Publié le 09/05/2021
Sébastien Renault
Notre amie MP nous fait part de ses réflexions dans ce qui suit [1] :
« Personnellement, j’aime beaucoup insister sur la notion égyptienne de la trinité et de la structure familiale. Je m’explique : les Égyptiens ont eu le génie de centrer leur sens de la vie sur le schéma de la pyramide, qui est une merveilleuse combinaison du nombre 3 et du nombre 4 (la base et le nombre des côtés). La tradition africaine insiste sur ce qui doit être la « trinité » fondatrice de toute société humaine : l’indissociable unité de la trinité Père-Mère-Enfant, si souvent représentée par les anciens Égyptiens d’ailleurs. C’est très important, me semble-t-il, de mettre en avant cette assise solide fondamentale de la pensée africaine. Car elle constitue une réfutation philosophique et religieuse originelle et universelle du grand n’importe quoi de la reproduction artificielle et de la marchandisation de la vie humaine.
Par ailleurs, l’Amérique préhispanique a basé elle aussi son sens de la vie sur la pyramide, qui n’est que la mise en arithmétique de la poussée des volcans, si présents comme épine dorsale du continent, au demeurant. On a d’ailleurs découvert aussi des structures pyramidales archi-préhistoriques en Bosnie (voir https://fr.wikipedia.org/wiki/Pyramides_de_Bosnie), ainsi qu’en Chine (https://fr.wikipedia.org/wiki/Pyramides_chinoises). L'Europe spirituelle aussi, bien sûr, a su sacraliser la merveilleuse créativité de la combinaison 3+4, on en reparlera.

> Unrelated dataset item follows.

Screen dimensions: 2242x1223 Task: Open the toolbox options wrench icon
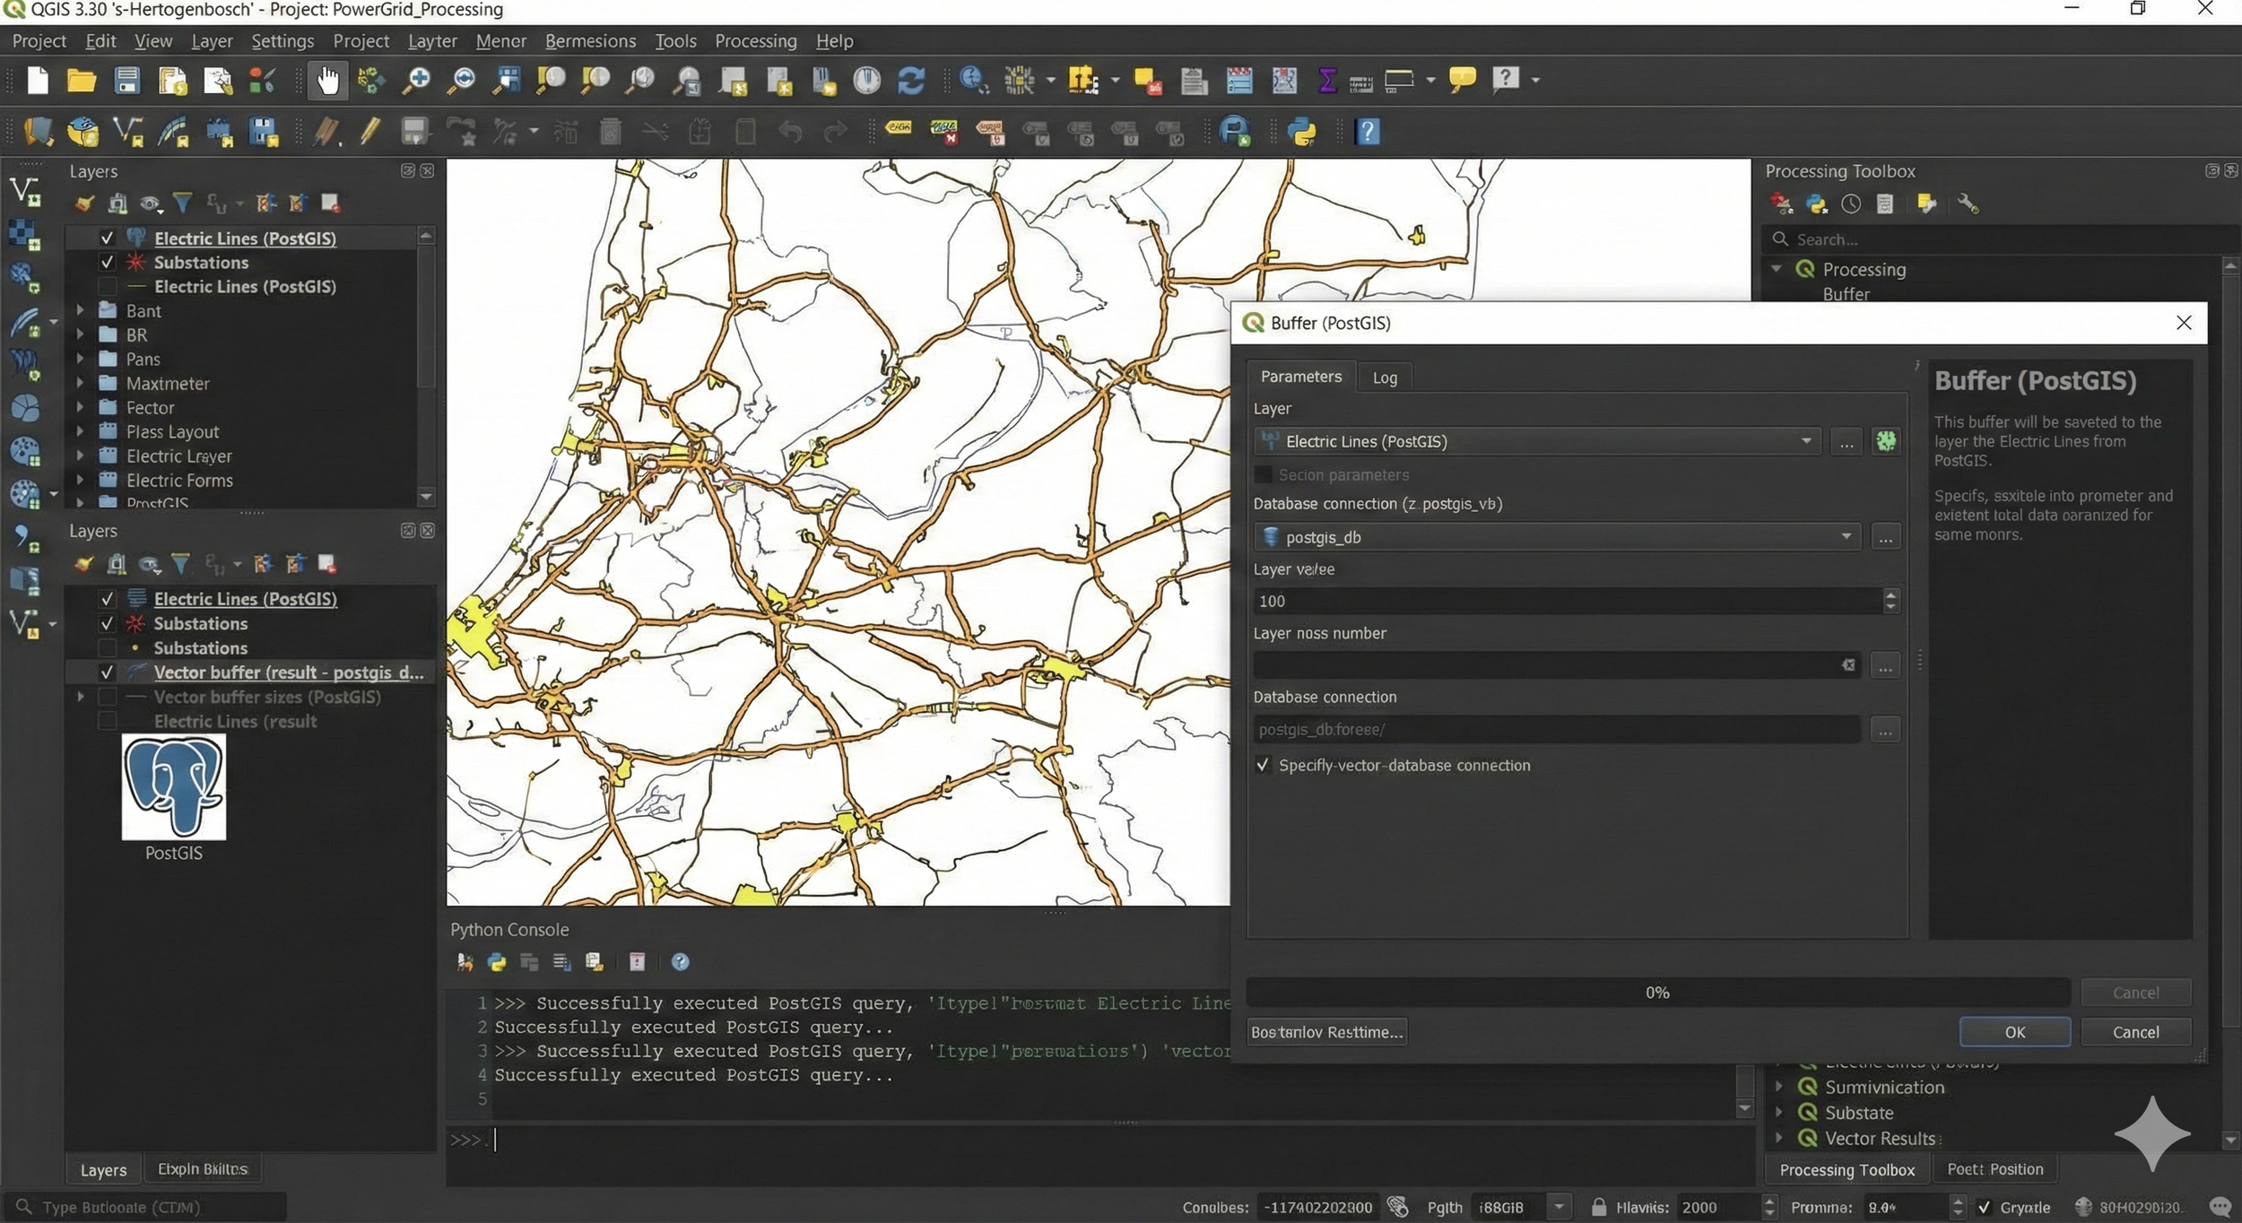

Toutes ces coïncidences, qui n’en sont pas, sont profondément révélatrices de ce qui, dans la divinité, est accessible à l’homme, non ? Est-ce que tout cela t’impressionne autant que moi ? »

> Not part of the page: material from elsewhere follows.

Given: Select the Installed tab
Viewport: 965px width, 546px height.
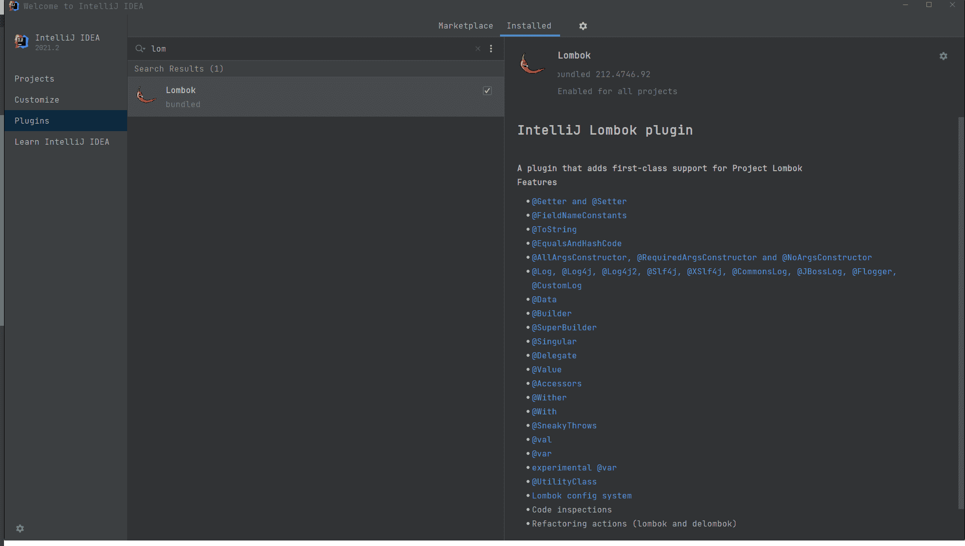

Nous donnons la réponse suivante, intentionnellement synthétique pour respecter le format condensé et dialogique de ces « éléments pour un vrai dialogue »:
On ne peut pas insinuer, sans trahir la réalité tant historique que doctrinale, que la conception chrétienne de la Trinité et celle de la Sainte famille seraient « égyptiennes » (ou hébraïques, ou grecques, ou quoique ce soit). Tout cela est révélé à l’intelligence de l’homme, dans le cadre surnaturel d’une religion certes incarnée (puisqu’elle est précisément la religion de l’Incarnation du Verbe), mais non moins trans-ethnique – dans son origine (divine) comme dans la compréhensibilité universelle (apostolique) de son message de salut.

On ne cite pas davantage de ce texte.